=== Verilen metin ===

2018 yılında en büyük derdim, mağaza mağaza gezerek aradığım, tabanı renkli bir ayakkabı türünü asla bulamıyor olmamdı. Beğendiğim ayakkabıların hepsinin tabanı beyazdı, beyaz olmayanlar ise çok pahalı olduğu için bana göre erişilebilir durumda değildi. Birilerinin, belirli araştırmalar veya tüketim alışkanlıklarını dikkate alarak ürettiği şekil ve renkleri kullanmak zorunda kalmıştım. Birkaç milyon insan beyaz taban sevdiği için, ben de beyaz taban giymek zorunda mıydım? Evet.
Bugünün Mercek Altı’nda, 21. yüzyıl ile birlikte kullanımı artan ve her yeni teknolojinin önüne bir sıfat olarak koyulan “demokratik” kavramı var. Sahi nedir bu demokratik veri, demokratik üretim?
Demokratikleştirmek:
1: Bir ülke veya organizasyonu daha demokratik hâle getirmek
2: Bir şeyi tüm insanlar için erişilebilir hâle getirmek ve [bir şeyi] anlayabilmelerini sağlamak
1450 yılında matbaa ortaya çıkana kadar, tüm Avrupa’nın inandığı kitap olan İncil’in hiçbir kopyası birbirinin aynısı değildi. Yazım hataları, yazarların kelime seçimleri ve diğer etmenlerle birleştiğinde; her insanın farklı bir İncil okuması kaçınılmaz hâle geliyordu. En basit bilgi bile eşit dağıtılmıyor, düşük ve orta gelirli insanlarla yüksek zümrenin faydalandığı bilgi tamamen farklılık gösteriyordu. Matbaanın icat edilmesi ve yaygınlaşmasıyla birlikte bilgi biraz daha erişilebilir oldu. 90’lı yılların sonunda internetin hayatımıza girmesiyle birlikte erişilebilirlik anlamında yeni bir seviye daha atlamış olduk. Ancak bu sefer de büyük bir bilgi kirliliği ve tekelleşme ile karşı karşıya kaldık. Günümüzde bu sorunlar hâlâ devam ediyor olsa da; yapay zekâ ve blockchain teknolojisinin bilgi kirliliğini azaltması, 3 boyutlu yazıcıların da tekelleşmenin önüne geçmesi umuluyor.
Veri demokrasisi:
- Sıradan bir kullanıcı, herhangi bir dijital formatta veriye/ bilgiye ulaşabilmeli
- Uzman olmayan insanlar da dışarıdan yardım almadan veriyi toplama ve analiz etme yoluyla kendi faydaları için kullanabilmeli
- Kişisel veriler korunmalı
- Veriler kaliteli olmalı (anlamlandırılabilir ve kolay kategorize edilebilir)

=== Verilen liste ===

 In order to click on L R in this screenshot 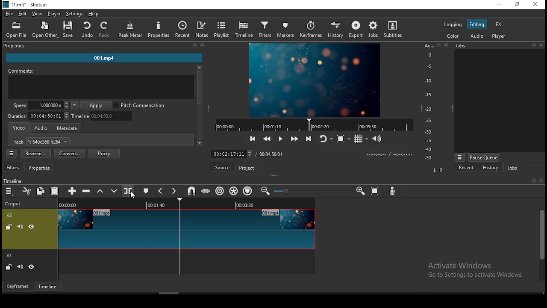, I will do `click(437, 170)`.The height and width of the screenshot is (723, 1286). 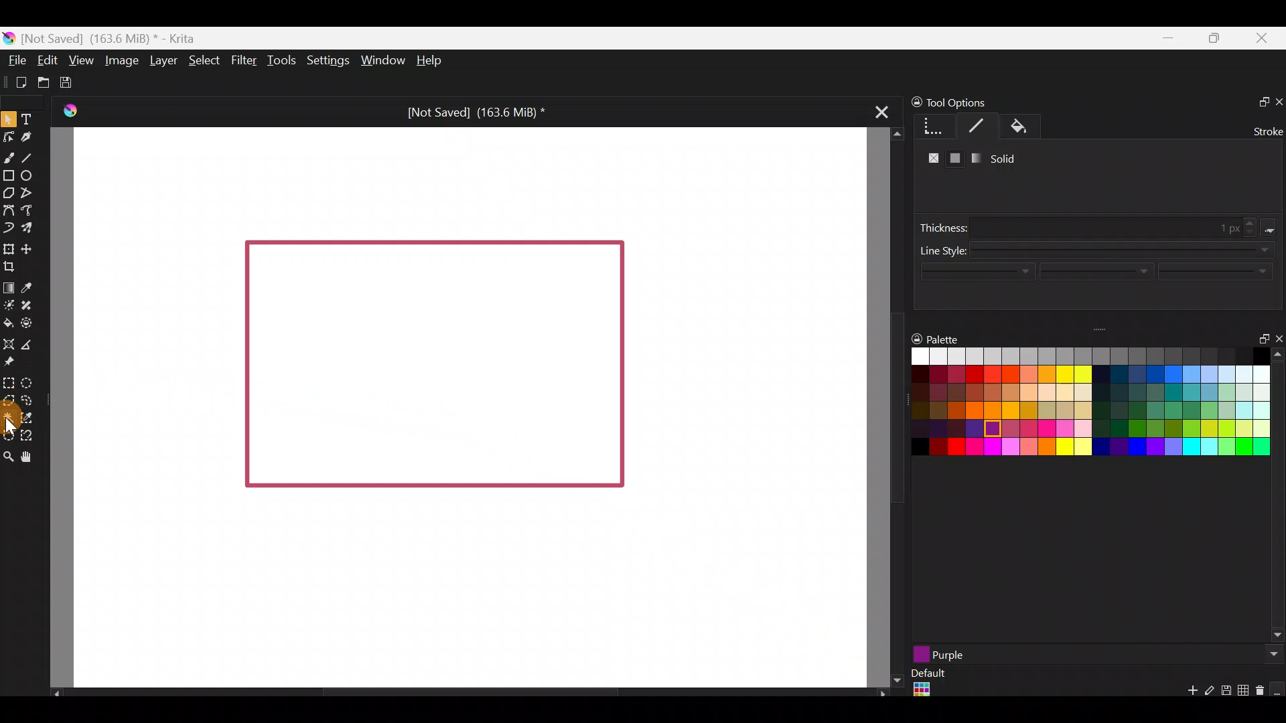 What do you see at coordinates (1225, 691) in the screenshot?
I see `Save palette explicitly` at bounding box center [1225, 691].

=== Yazılı görev 1 ===
Metne göre şu soruları cevaplayın:
(a) 2018'de beğenilen ayakkabıların hepsinin tabanı ne renkti?
(b) Matbaa hangi yılda ortaya çıktı?
(c) Veri demokrasisi maddelerine göre veriler nasıl olmalı?
=== Yazılı görev 2 ===
Metinde "2018 yılında en" sözlerinden başlayarak aşağıya doğru "veri, demokratik üretim?" sözlerine kadar her şeyi aynen yazıya geçirin.

=== Cevap 1 ===
(a) Beyaz.
(b) 1450 yılında.
(c) Kaliteli olmalı, yani anlamlandırılabilir ve kolay kategorize edilebilir.

=== Cevap 2 ===
2018 yılında en büyük derdim, mağaza mağaza gezerek aradığım, tabanı renkli bir ayakkabı türünü asla bulamıyor olmamdı. Beğendiğim ayakkabıların hepsinin tabanı beyazdı, beyaz olmayanlar ise çok pahalı olduğu için bana göre erişilebilir durumda değildi. Birilerinin, belirli araştırmalar veya tüketim alışkanlıklarını dikkate alarak ürettiği şekil ve renkleri kullanmak zorunda kalmıştım. Birkaç milyon insan beyaz taban sevdiği için, ben de beyaz taban giymek zorunda mıydım? Evet.
Bugünün Mercek Altı’nda, 21. yüzyıl ile birlikte kullanımı artan ve her yeni teknolojinin önüne bir sıfat olarak koyulan “demokratik” kavramı var. Sahi nedir bu demokratik veri, demokratik üretim?